Dr. Gupta also explains how the best source of information is always from healthcare workers themselves. “We are getting a lot of conflicting reports about PPE supply and demand and availability, but we have found that our best source is really talking to people on the ground at those facilities,” Dr. Gupta says. To supplement these voices, Get Us PPE has created a Fair Distribution Algorithm to equitably prioritize PPE distribution, launched in last weeks’ Get Us PPE Shortage Index.

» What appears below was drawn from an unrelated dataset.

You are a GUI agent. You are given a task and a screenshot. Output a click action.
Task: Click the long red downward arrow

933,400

Ideas for Equitable Vaccine Delivery 

Dr. Megan Ranney, co-founder of Get Us PPE wrote in CNN about unequal access to vaccines and the ways in which distribution systems can be improved. Unfulfilled promises of rapid distribution have left healthcare workers and senior citizens frustrated. Many people who were promised they were “first in line” still can’t seem to get a hold of their first dose. Dr. Ranney explains that wealthy and well-connected people have been able to use concierge doctors, and individuals with the time and resources to stay on hold with facilities, drive to vaccine sites, etc. have been unfairly prioritized. 

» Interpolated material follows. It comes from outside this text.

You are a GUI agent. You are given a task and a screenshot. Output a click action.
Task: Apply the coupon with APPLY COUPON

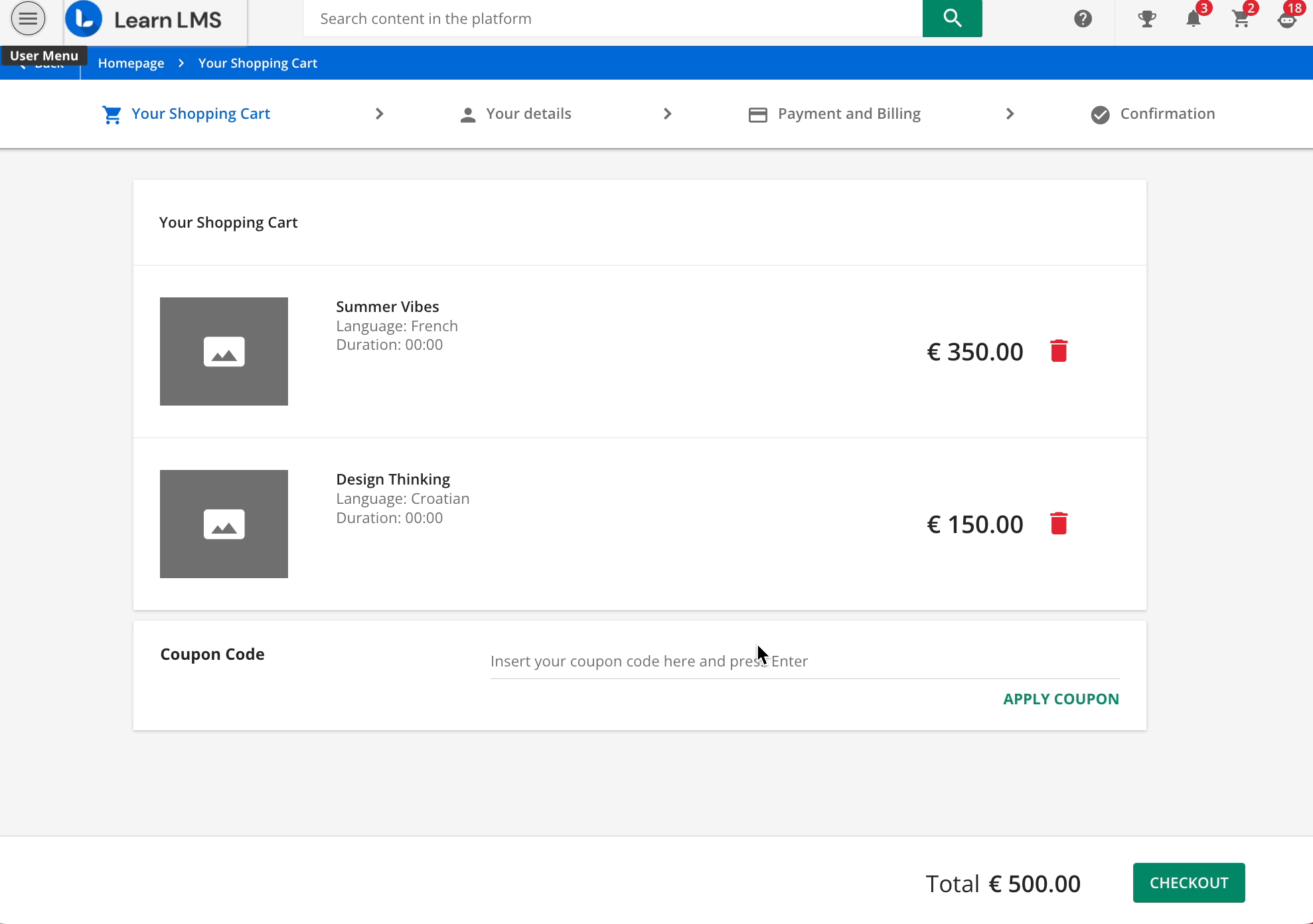(x=1060, y=698)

Dr. Ranney outlines three methods of distribution:

  • First is “treating vaccine distribution like a class list.” This means lining up eligible citizens in alphabetical order and simply going down the list. While it leaves little room for wealthy individuals to bypass the system, it fails to prioritize the most at-risk candidates. 
  • The second option is a first-come-first-serve system, yet we have seen the downfalls of this approach as thousands of senior citizens lined up in parking lots to get the vaccine recently. 
  • Finally, vaccine distribution can be handled through an algorithm. While this may seem like a foolproof system, algorithms that are fed biased data will project biased results. For example, an algorithm intended to determine the vaccine order at Stanford accidentally prioritized doctors who were working from home due to incorrect input of information. 

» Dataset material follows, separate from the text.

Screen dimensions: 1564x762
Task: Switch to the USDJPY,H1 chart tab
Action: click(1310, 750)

Dr. Ranney argues that our best option is to distribute all available vaccine doses by “expanding the categories of who can get the vaccine to avoid wasting doses and simultaneously increasing both funding and support for getting the shot in people’s arms in ways that explicitly address considerations of equity and don’t let people use their influence or resources to cut the line.”  

This Week at Get Us PPE 

The National Air Duct Cleaners Association (NADCA) called on businesses to donate to Get Us PPE. Emphasizing the shortage of PPE in both their industry and for healthcare workers, NADCA urged the 1300 small businesses it represents to help increase access to PPE for all frontline workers. 

Tech Republic highlighted Parachute, a Get Us PPE partner, as a top pick for face masks. A bedding company that is using its extra material to create masks, Parachute has worked with Get Us PPE to provide cloth masks for those who need it the most. For every mask you buy through Parachute, one is donated to Get Us PPE.